EXTRAIT À LIRE:
* * * * * * *
Poésie de la cabane

Festival / Aux sources du lac d’Annecy, le festival d’architecture des cabanes laisse carte blanche à de jeunes professionnels du monde entier pour intégrer des cabanes dans des sites naturels remarquables. Libérés des contraintes techniques et d’usages, les créateurs transforment ces abris rustiques en œuvres sensibles et originales. Jusqu’à fin octobre, 12 réalisations primées sont à découvrir sur le territoire. Une bonne idée de week-end.

Le but affiché du festival : « Retrouver le lien entre nature et culture, entre architecture et paysage. » C’est particulièrement flagrant avec “La Charbonnière”. Cette cabane à l’aspect primitif et vaguement conique se dresse au bord d’un ruisseau, à 5 km au sud du lac d’Annecy, dans la combe d’Ire. Le nom semble peu adapté à cet endroit si paisible, au plus profond d’une forêt épaisse. Seuls les habitants connaissent la fureur dont peut être pris le cours d’eau lors des épisodes orageux. Par beau temps, des badauds y batifolent et parmi eux quelques curieux venus découvrir la cabane, un empilement de bûches dressées en forme de manteau. Son entrée dérobée donne accès à une sombre galerie – le foyer – aux parois constituées de madriers noircis de suie. Cette création du collectif Exercice est pleinement connectée au site et à son histoire : jadis le bois était exploité pour la fabrication du charbon, et, des édifices similaires, s’échappaient des panaches de fumée qui envahissaient la combe.

Revisiter le territoire

Cette relation étroite des cabanes avec le paysage proche et lointain est l’un des attendus du concours d’architecture organisé en amont du festival. À l’initiative de ce rendez-vous, créé il y a cinq ans, un duo : David Hamerman, architecte, et Philippe Burguet, directeur de la Soierie, une association sociale et culturelle basée à Faverges. « Notre territoire est marqué par une mauvaise qualité de l’urbanisation, estime ce dernier. C’est de l’urbanisation générique, avec des centres-bourgs et une zone artisanale autour. Comme ailleurs en France, les aménagements et les espaces publics sont dominés par la fonction d’usage. C’est moche. L’idée du festival est de sensibiliser l’ensemble des acteurs sur la question du grand territoire, sur la façon de s’y installer en orientant leur regard vers la dimension sensible de l’architecture. »
* * * * * * *
DONNÉES ENREGISTRÉES:

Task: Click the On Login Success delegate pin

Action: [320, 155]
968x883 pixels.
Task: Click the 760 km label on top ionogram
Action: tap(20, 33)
* * * * * * *
CONSIGNE: Recopiez le passage du texte sur le festival des cabanes qui va de « Festival / Aux » à « idée de week-end. », en renommant « cabanes » en « huttes ». Les entrées ne sont d'aucune utilité ici.

RÉPONSE ATTENDUE:
Festival / Aux sources du lac d’Annecy, le festival d’architecture des huttes laisse carte blanche à de jeunes professionnels du monde entier pour intégrer des huttes dans des sites naturels remarquables. Libérés des contraintes techniques et d’usages, les créateurs transforment ces abris rustiques en œuvres sensibles et originales. Jusqu’à fin octobre, 12 réalisations primées sont à découvrir sur le territoire. Une bonne idée de week-end.